What or who we admire affects how we act. God rightly aught to be chiefest of our affections, yet it’s amazing how He still uses the insignificant ‘whatevers’ that excite us to shape and challenge our direction. Growing up, I wanted to be Spiderman. I wanted to do what’s right no matter how impossible. I wanted to make a major difference in others’ lives and not wait till society told me I’m old enough to do so. Now that I’m a grown Christian, I realize the Lord granted me that wish ever-since He humbled me. My DNA wasn’t transmuted, but Jesus transfigured my heart. I can’t crawl up buildings, but with God I scale mountains. I have no spider-sense, but His Spirit gave me spiritual sense. Like Spiderman, this renewed life I live comes with accusations, battles, and loneliness.
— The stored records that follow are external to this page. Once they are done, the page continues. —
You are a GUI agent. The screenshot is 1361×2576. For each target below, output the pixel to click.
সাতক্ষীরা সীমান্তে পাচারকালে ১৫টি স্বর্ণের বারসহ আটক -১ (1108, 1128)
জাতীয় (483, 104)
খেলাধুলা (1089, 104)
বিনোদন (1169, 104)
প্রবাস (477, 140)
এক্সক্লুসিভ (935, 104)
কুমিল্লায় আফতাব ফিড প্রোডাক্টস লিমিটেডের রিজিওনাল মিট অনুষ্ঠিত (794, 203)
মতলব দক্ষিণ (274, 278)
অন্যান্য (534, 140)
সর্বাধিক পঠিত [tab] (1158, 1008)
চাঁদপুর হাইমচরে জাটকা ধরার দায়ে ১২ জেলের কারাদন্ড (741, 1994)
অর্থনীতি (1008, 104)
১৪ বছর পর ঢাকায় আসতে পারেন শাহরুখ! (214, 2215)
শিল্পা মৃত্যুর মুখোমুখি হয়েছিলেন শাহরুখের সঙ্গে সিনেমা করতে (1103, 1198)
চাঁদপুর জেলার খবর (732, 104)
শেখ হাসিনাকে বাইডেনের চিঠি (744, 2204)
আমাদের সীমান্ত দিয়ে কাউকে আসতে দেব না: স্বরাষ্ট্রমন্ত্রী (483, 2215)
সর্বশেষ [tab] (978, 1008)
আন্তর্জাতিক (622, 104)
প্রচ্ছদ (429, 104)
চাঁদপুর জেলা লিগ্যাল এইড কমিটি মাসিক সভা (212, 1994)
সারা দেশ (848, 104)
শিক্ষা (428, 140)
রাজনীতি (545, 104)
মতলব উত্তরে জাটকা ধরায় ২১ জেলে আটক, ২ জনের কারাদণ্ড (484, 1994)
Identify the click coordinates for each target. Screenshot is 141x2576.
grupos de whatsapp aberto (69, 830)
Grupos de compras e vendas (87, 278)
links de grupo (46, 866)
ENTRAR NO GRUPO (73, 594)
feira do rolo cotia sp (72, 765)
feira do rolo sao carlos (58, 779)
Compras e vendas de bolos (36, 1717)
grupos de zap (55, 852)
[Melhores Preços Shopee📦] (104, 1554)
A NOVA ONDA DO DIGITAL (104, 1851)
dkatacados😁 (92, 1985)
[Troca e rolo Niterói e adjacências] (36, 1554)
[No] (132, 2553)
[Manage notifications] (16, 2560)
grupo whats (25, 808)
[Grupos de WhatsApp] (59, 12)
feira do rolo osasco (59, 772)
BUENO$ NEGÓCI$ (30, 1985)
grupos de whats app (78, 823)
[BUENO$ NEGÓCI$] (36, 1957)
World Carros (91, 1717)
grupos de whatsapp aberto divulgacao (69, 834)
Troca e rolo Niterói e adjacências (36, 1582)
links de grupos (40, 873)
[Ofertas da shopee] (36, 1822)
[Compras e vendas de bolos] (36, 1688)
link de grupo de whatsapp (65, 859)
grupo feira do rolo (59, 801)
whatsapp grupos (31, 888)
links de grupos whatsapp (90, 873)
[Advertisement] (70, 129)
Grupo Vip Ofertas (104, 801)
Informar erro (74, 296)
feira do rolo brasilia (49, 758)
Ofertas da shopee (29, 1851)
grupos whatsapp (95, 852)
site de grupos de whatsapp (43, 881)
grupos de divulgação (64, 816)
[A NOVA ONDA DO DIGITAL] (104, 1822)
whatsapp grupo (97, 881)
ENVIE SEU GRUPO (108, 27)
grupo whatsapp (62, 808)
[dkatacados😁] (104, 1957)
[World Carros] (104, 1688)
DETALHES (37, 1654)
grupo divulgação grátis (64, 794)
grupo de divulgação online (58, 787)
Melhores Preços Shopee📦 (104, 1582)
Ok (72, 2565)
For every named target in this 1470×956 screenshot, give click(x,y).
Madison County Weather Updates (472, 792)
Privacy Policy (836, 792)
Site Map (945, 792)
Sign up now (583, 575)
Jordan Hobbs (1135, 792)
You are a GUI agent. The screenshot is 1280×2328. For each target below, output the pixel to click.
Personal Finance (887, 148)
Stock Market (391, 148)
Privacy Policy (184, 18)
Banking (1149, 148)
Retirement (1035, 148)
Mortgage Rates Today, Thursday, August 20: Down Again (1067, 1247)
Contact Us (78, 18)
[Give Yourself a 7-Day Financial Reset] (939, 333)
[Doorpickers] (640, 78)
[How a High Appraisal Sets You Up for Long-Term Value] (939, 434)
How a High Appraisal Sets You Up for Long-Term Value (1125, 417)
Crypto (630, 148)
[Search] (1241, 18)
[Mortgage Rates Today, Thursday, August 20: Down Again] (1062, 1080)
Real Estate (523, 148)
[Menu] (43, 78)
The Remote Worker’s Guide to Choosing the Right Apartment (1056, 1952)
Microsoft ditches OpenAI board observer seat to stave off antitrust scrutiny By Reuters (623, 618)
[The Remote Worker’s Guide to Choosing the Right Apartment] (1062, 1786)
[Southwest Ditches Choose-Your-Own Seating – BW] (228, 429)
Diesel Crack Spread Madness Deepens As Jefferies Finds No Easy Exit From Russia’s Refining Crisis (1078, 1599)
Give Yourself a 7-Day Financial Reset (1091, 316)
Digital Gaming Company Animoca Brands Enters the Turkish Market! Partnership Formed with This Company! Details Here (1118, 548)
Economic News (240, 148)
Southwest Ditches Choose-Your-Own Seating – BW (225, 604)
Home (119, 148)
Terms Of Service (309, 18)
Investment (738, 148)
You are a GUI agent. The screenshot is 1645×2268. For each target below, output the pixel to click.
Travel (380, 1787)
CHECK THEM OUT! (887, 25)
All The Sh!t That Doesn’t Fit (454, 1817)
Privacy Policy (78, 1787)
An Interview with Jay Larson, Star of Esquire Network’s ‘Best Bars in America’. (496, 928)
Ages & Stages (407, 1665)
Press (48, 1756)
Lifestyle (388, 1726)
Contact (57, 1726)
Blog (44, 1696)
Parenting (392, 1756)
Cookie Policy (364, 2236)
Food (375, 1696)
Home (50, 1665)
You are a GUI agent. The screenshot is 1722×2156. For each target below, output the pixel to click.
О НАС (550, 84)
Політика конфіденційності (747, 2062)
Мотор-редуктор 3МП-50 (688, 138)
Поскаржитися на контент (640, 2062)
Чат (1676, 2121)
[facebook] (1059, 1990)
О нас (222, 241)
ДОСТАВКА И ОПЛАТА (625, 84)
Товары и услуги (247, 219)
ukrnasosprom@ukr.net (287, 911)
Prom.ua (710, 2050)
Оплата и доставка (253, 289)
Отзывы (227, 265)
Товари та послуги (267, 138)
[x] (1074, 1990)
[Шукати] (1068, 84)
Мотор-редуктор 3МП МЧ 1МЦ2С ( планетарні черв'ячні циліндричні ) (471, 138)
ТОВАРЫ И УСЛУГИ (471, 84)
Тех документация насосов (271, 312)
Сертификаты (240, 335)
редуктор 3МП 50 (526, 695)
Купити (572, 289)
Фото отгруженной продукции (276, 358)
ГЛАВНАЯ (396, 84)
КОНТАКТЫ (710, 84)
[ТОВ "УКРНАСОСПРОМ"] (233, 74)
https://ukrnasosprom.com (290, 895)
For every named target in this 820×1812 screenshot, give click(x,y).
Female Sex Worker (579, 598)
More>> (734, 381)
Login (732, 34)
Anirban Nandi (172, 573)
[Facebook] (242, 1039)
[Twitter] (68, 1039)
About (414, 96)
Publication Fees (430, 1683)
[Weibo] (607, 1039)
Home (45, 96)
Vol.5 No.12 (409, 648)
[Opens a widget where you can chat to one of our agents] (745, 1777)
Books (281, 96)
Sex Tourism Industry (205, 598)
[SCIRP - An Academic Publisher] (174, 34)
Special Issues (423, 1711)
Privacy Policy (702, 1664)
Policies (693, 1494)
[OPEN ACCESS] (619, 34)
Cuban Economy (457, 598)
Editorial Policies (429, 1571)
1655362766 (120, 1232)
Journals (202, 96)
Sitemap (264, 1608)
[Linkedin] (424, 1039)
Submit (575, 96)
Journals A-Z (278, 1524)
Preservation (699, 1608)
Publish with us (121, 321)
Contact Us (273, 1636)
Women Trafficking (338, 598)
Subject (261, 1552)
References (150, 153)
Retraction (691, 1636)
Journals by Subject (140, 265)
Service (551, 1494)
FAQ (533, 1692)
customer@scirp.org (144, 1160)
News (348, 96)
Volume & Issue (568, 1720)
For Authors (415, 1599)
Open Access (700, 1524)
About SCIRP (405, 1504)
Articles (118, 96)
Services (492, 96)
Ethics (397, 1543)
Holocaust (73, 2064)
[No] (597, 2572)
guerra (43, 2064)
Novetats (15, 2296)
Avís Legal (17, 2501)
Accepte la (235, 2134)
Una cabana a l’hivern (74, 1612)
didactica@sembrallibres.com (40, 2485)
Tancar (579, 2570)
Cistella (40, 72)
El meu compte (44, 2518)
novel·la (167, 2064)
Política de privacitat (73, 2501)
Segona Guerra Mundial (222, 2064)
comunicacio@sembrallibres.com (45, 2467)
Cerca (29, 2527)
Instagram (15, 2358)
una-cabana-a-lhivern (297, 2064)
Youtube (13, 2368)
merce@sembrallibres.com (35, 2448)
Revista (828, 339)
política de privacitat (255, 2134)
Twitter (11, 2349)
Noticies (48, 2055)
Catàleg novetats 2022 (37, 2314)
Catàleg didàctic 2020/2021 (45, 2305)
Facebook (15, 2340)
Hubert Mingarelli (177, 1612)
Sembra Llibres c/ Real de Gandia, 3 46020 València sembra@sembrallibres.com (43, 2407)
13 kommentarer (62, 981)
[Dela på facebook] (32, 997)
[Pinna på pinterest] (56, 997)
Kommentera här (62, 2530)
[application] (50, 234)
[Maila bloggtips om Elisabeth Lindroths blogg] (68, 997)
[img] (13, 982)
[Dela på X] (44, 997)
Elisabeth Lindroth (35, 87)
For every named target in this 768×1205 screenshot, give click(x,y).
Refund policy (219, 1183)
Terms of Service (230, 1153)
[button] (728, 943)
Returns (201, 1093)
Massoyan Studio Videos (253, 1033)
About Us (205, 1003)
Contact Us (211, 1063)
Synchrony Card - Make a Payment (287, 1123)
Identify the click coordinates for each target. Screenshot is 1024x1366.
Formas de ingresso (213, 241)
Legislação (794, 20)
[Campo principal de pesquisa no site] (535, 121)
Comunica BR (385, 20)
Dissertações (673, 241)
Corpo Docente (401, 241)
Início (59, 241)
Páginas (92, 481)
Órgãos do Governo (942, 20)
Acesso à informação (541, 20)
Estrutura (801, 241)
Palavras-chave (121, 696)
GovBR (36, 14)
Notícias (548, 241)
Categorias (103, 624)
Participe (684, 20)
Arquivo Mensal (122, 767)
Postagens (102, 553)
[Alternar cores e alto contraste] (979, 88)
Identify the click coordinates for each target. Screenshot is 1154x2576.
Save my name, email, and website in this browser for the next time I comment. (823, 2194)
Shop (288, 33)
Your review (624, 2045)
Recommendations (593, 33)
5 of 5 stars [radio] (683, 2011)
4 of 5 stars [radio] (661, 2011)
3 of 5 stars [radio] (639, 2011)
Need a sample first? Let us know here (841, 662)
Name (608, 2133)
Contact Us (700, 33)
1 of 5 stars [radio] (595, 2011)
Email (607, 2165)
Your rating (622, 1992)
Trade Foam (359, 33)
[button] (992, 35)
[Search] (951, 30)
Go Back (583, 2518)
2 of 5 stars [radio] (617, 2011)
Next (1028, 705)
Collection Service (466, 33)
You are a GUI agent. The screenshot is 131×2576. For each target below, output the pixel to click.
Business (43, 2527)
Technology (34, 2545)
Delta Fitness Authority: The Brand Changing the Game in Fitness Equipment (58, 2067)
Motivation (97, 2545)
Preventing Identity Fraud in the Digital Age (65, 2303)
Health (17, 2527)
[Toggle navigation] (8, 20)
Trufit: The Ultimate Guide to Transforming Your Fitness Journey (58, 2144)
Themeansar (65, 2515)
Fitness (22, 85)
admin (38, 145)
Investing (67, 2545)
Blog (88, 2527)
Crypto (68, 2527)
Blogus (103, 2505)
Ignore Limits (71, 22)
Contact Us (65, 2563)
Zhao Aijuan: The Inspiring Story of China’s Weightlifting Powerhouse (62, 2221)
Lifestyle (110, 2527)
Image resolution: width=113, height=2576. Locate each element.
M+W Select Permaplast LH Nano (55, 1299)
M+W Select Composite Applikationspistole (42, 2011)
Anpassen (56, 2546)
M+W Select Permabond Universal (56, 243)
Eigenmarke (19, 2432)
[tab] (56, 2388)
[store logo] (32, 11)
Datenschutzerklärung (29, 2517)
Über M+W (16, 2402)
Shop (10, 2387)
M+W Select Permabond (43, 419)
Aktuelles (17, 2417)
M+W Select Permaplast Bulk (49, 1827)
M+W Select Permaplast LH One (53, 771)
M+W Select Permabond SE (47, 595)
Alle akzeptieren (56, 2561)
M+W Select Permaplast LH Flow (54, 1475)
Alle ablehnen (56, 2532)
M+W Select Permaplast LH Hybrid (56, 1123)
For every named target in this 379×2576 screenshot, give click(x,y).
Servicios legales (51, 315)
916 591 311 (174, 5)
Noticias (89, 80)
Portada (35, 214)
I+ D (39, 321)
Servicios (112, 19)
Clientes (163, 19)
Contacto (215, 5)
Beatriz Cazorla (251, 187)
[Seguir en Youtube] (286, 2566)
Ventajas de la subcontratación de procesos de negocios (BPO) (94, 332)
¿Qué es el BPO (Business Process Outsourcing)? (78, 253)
Yet God constantly crosses my path with others like me and makes every price I’ve paid for Him worth it. God equipped me with truth, charged me to fight for it, and says to me, I’m never to young (or old) to live boldly, speak wisely, or do hard things for His namesake. Will I fail sometimes? Absolutely. I already have…spectacularly...but so long as I remain humble to learn, I'm the Lord’s Spiderman. His young, flawed, but willing Spiderman.
I never thought I'd be able to do any of this stuff,...but I can. Anyone can wear the mask. You could wear the mask. If you didn't know that before, I hope you do now. 'Cause I'm Spiderman. And I'm not the only one...not by a long-shot. - Miles Morales (Spiderman: Into the Spiderverse 2018)
1 Timothy 4:12, “Let no one despise you for your youth, but set the believers an example in speech, in conduct, in love, in faith, in purity.”